Yes, I understand that it’s probably not your cocaine and that’s not your business, but don’t you think you should maybe shut it down?”


But would you call VendingMachinesCo because there is a vending machine outside the local supermarket, operated by said supermarket, that spits out cocaine? Pretty sure that whatever you put in there is the machine owner's responsibility, not the manufacturer. GCP does not put content in their VPSes themselves the way that a bank operates an ATM.

I think it's more like the responsibility of an ISP to poke their noses in what they transfer, since it might be illegal content (similar to whether Google should poke their noses into people's VPSes). I'm not sure if we should want to require them to do that.


Get a court order. No infrastructure company on its own should be making value judgements about what it hosts.


Why are there people running anything publicly accessible?

If you are running on the cloud, there is no need for any VMs to have any public IPs at all. Exception for your Bastion host, and even that should be restricted to known networks.

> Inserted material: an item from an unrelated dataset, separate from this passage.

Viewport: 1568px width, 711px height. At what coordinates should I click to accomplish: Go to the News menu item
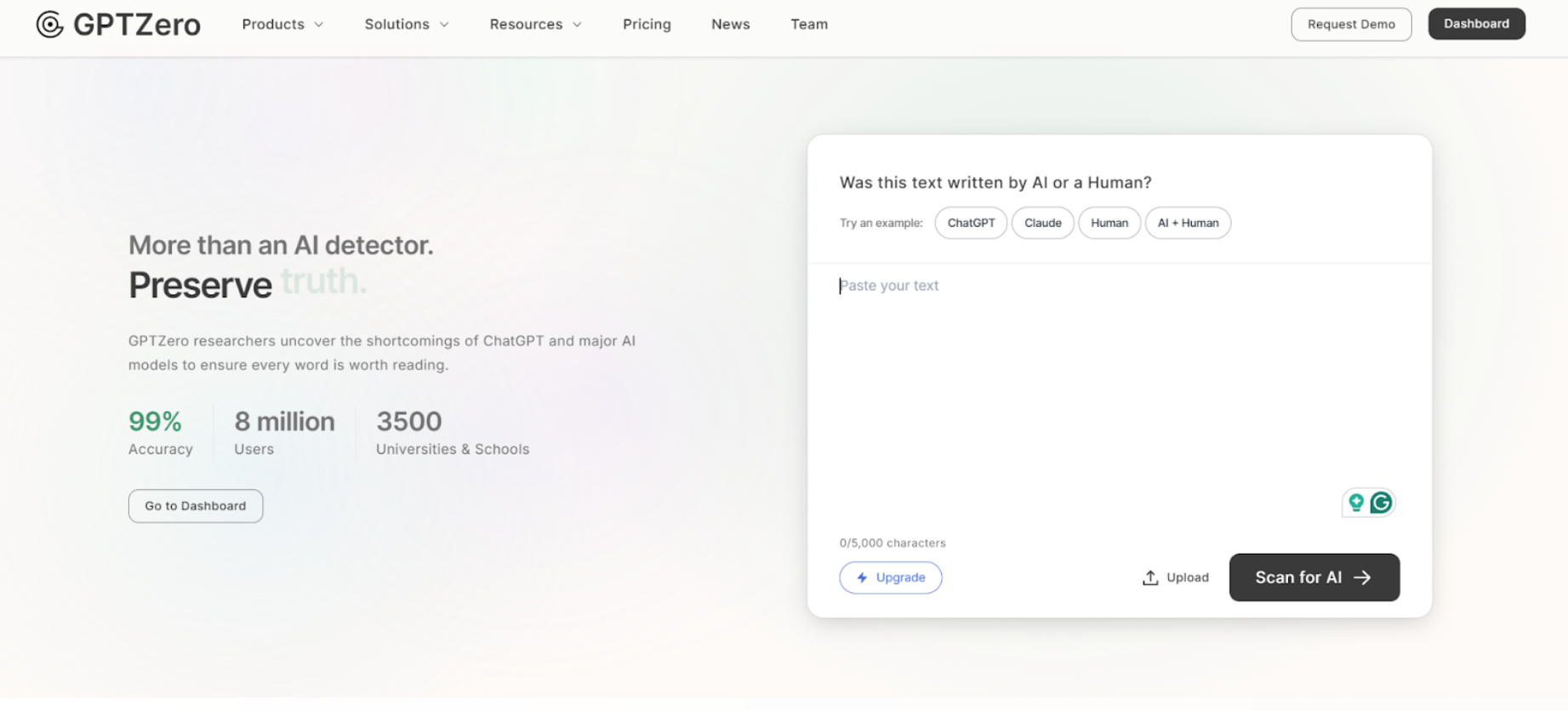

All incoming traffic needs a layer of indirection. On cloud providers that's usually their load balancers.


I wonder whether FB/Linkedin can manipulate the timing of negative news like this, for strategic reasons...


Facebook/LinkedIn are not implicated in the breach at all; it was some random third-party data enrichment service. The Facebook/LinkedIn in the title refers to the fact that people's FB/LI accounts were one of the fields in the database. So were their Github, and basically any other public-facing account that these scrapers can gather.


ES is the new Mongo. If you make software this easy to use, then people with little or no experience are going to use it. Just have secure defaults, like authentication, how many times do we have to learn this lesson...


Isn't it creepy that People Data Labs, "a data aggregator and enrichment company", collected data on 1.2 billion people?

Isn't it exactly what GDPR came to prevent? Are there no Europeans among this group?


Welp, time to change all my passwords, maiden names, and friendships.


The IP address in question does not seem to be working at this time. Clearly whoever runs the server has shut off access. I wonder if someone managed to save a data dump somewhere?


Unless we go after every customer who used the services of PDL, nothing is going to change. We will see a $3 fine per individual after 1 or 2 years of talking about this.


When will people start going to prison for stuff like this?


For what? For scraping public data?


When there's a law against it and there's evidence of breaking that law.


"including close to 260 million in the US."

So basically, _everyone_ in the USA minus those not online. And I bet this will go unreported by the mainstream media.


Is there any way to see what data they had on me?


"1B" is a surprisingly bad abbreviation here, considering its resemblance to a much ... less impressive number.


Ugh. To whomever is currently wasting their time and effort on differential privacy, take a good long look.


Why? Interested in why you think differential privacy would make any difference... The fault here seems to be an open es server.


That is precisely my point. Differential privacy would NOT make any difference, and I was pointing the many folks who are working on it to the much simpler issues that are in fact being encountered in the field. This past IEEE S&P had quite a few theoretical privacy talks.


Is this public facing information that's been crawled, collected, and categorized?


Is it illegal to download/scrape data from a wide open database like this one?


I just had a look at “my” data on this and it is almost hilariously wrong.


Where can we look up our data?


To check if you're affected use haveibeenpwned.com


does anyone know how we can search the data to find info about our (more than likely) entries in this database? or did they simply find it but not release the info?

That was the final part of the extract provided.